*Action item:* Go through the data below and return each line where the string "computer" appears.

*Given records:*
──────────

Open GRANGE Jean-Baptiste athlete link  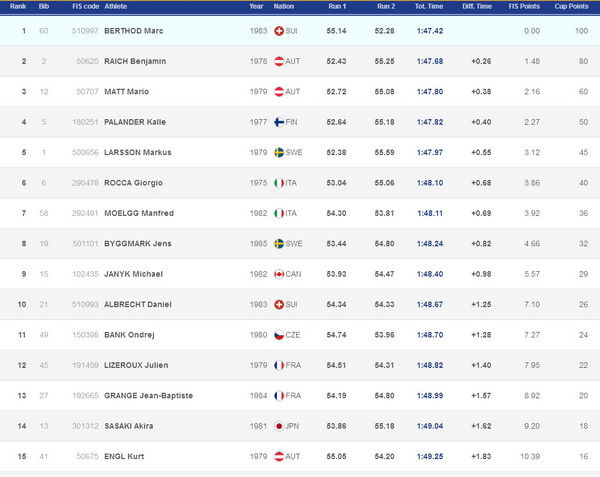[148, 396]
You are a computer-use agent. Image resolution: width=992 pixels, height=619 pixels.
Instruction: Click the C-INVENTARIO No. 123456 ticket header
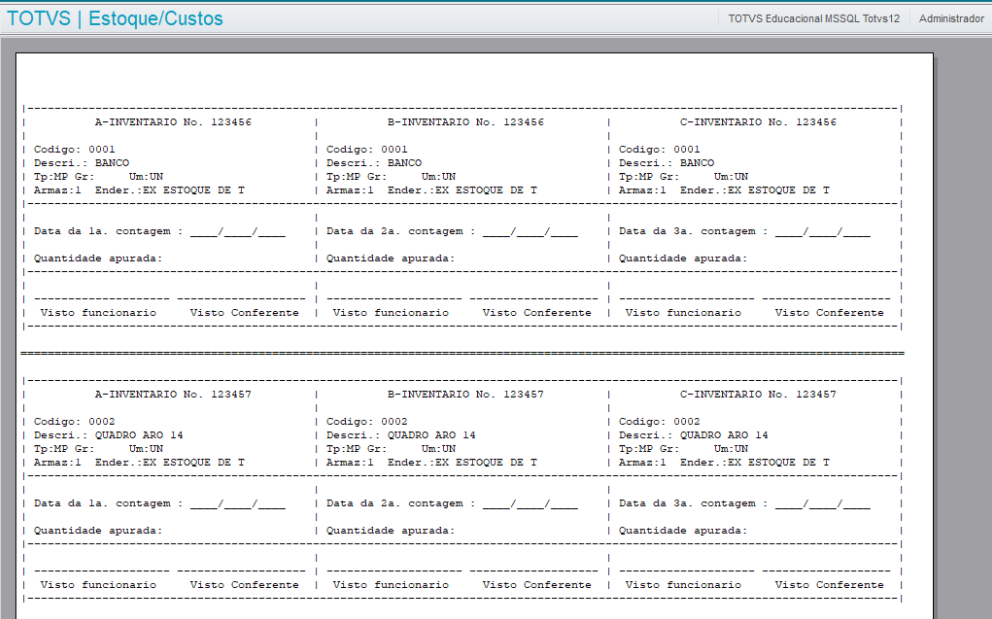(x=758, y=121)
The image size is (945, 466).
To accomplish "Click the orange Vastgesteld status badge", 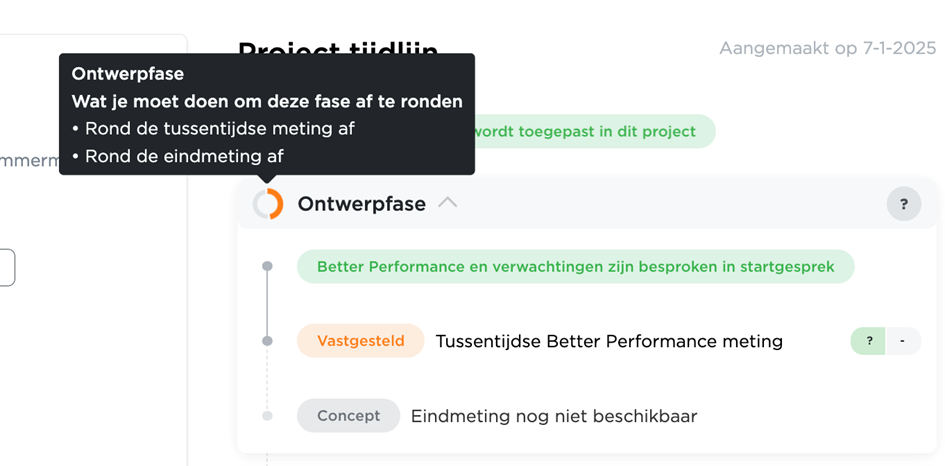I will pyautogui.click(x=360, y=341).
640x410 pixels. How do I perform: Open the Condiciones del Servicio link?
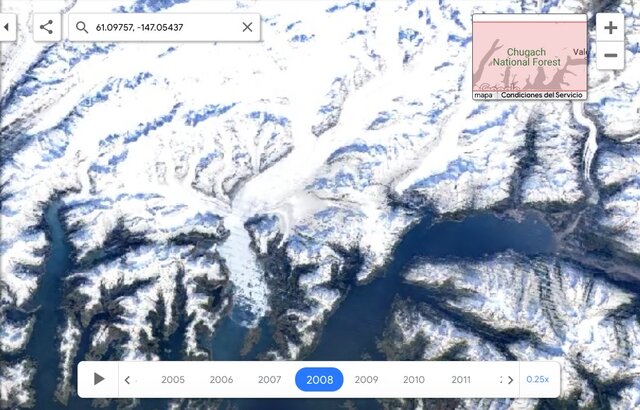542,95
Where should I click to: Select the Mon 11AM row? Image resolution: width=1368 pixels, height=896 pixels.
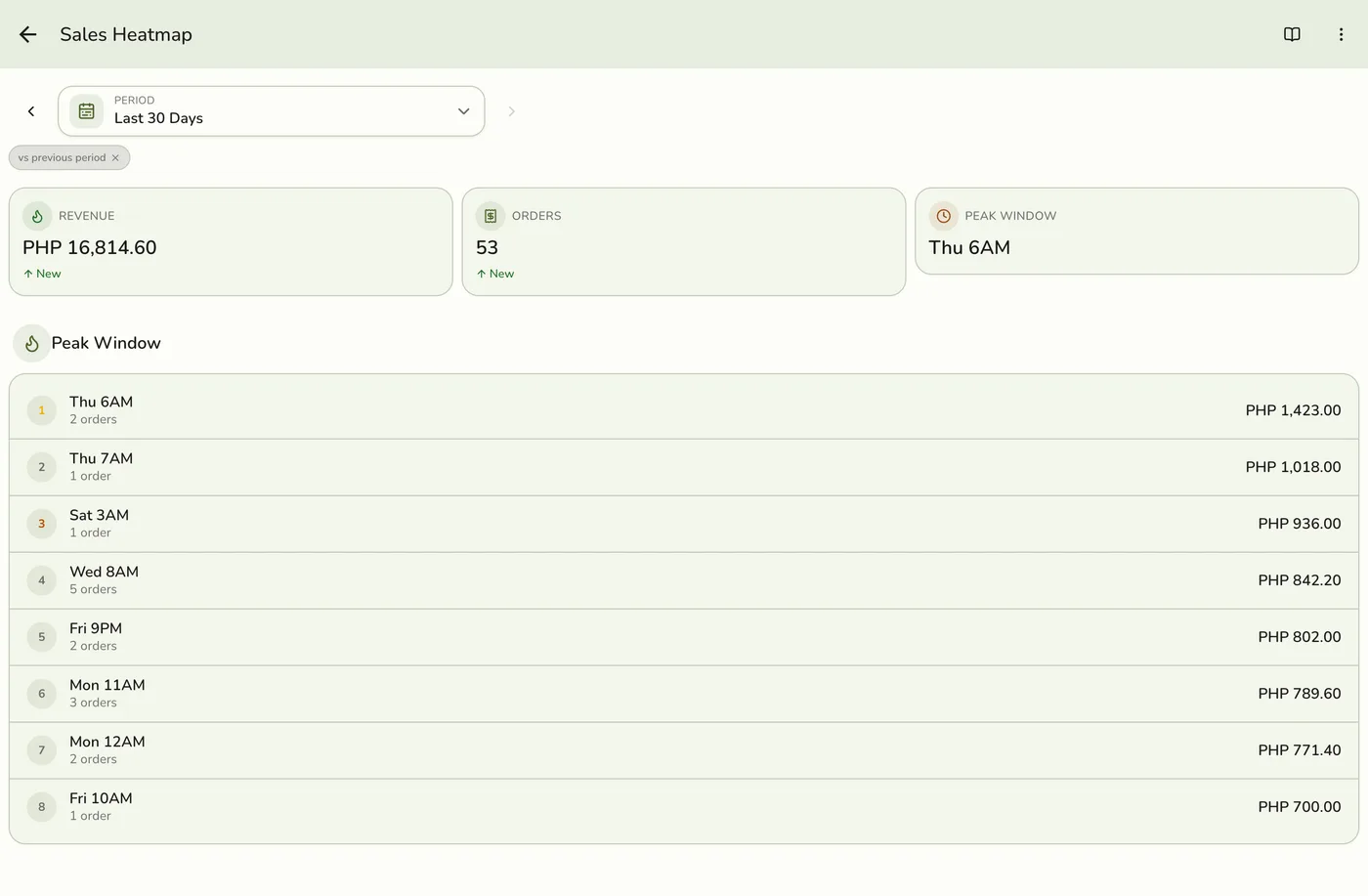coord(684,694)
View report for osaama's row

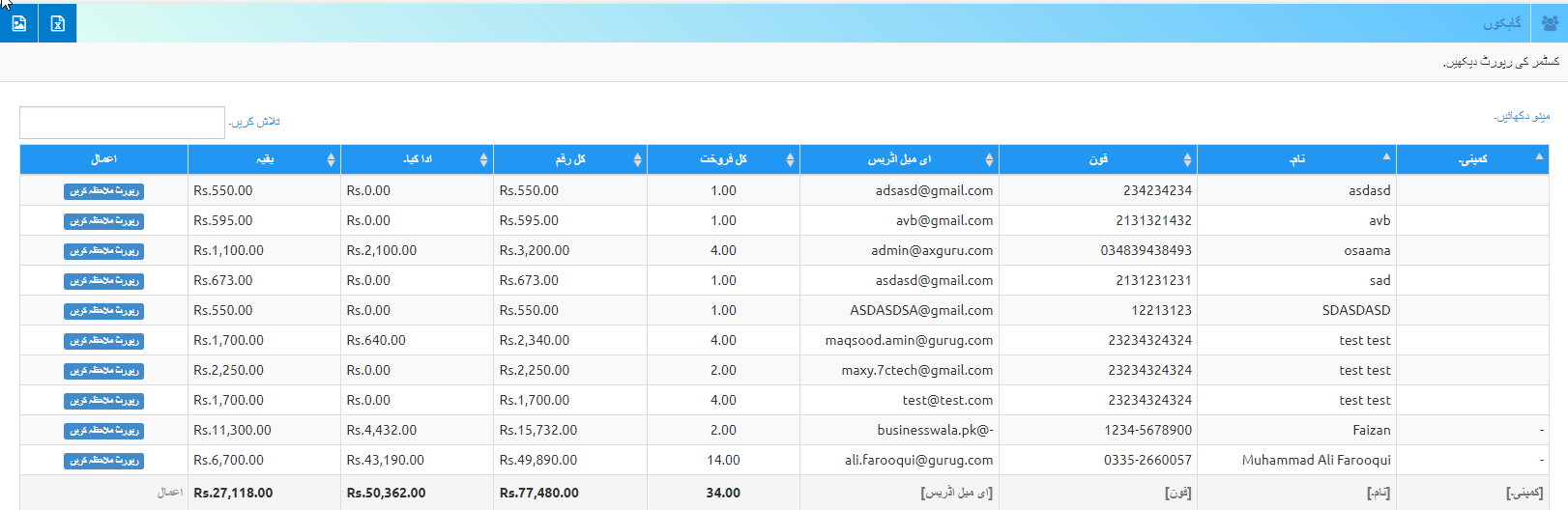[104, 251]
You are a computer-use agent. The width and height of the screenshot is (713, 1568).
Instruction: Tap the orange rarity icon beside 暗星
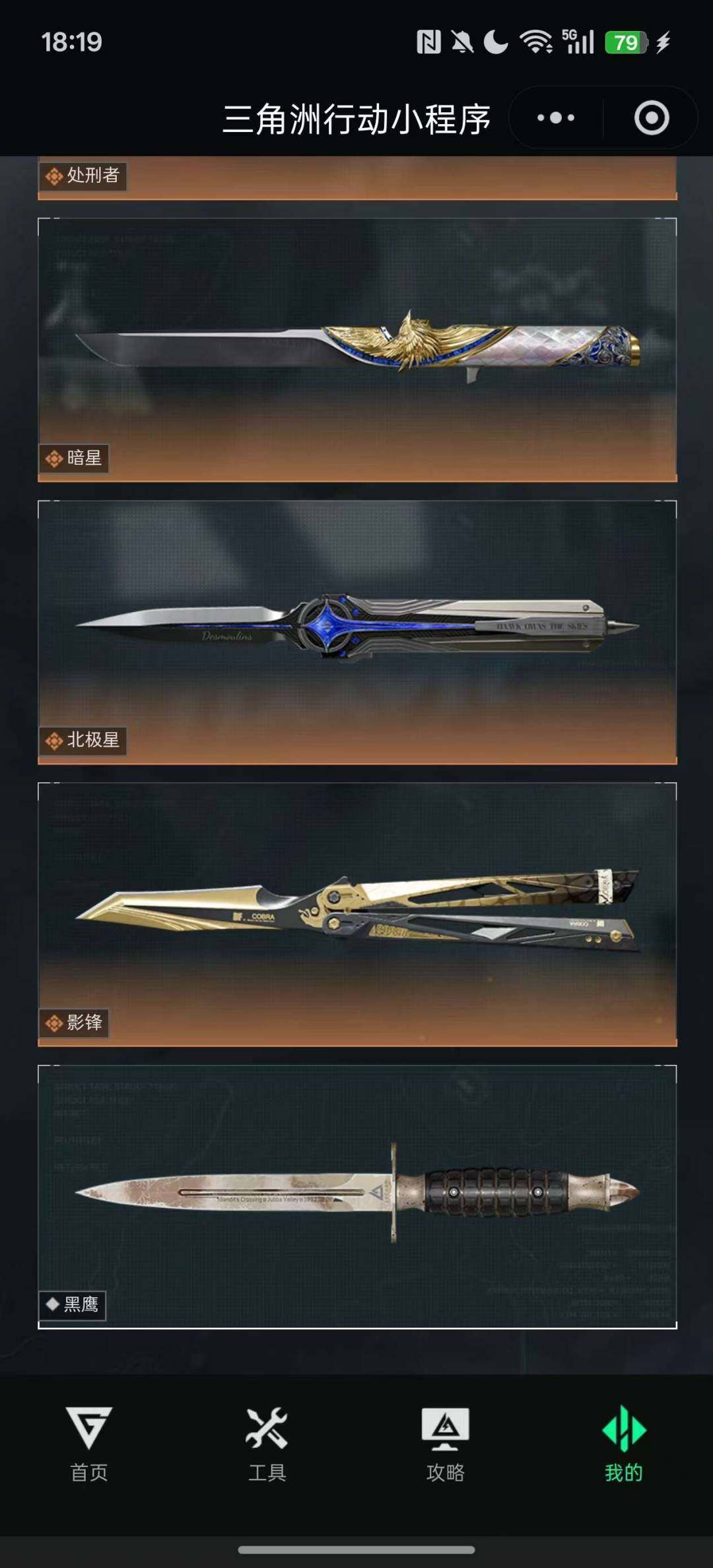(54, 458)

──────────

*Written response:*
You are a computer-use agent. Image resolution: width=992 pixels, height=619 pixels.
You are a computer-use agent. The width and height of the screenshot is (713, 1568).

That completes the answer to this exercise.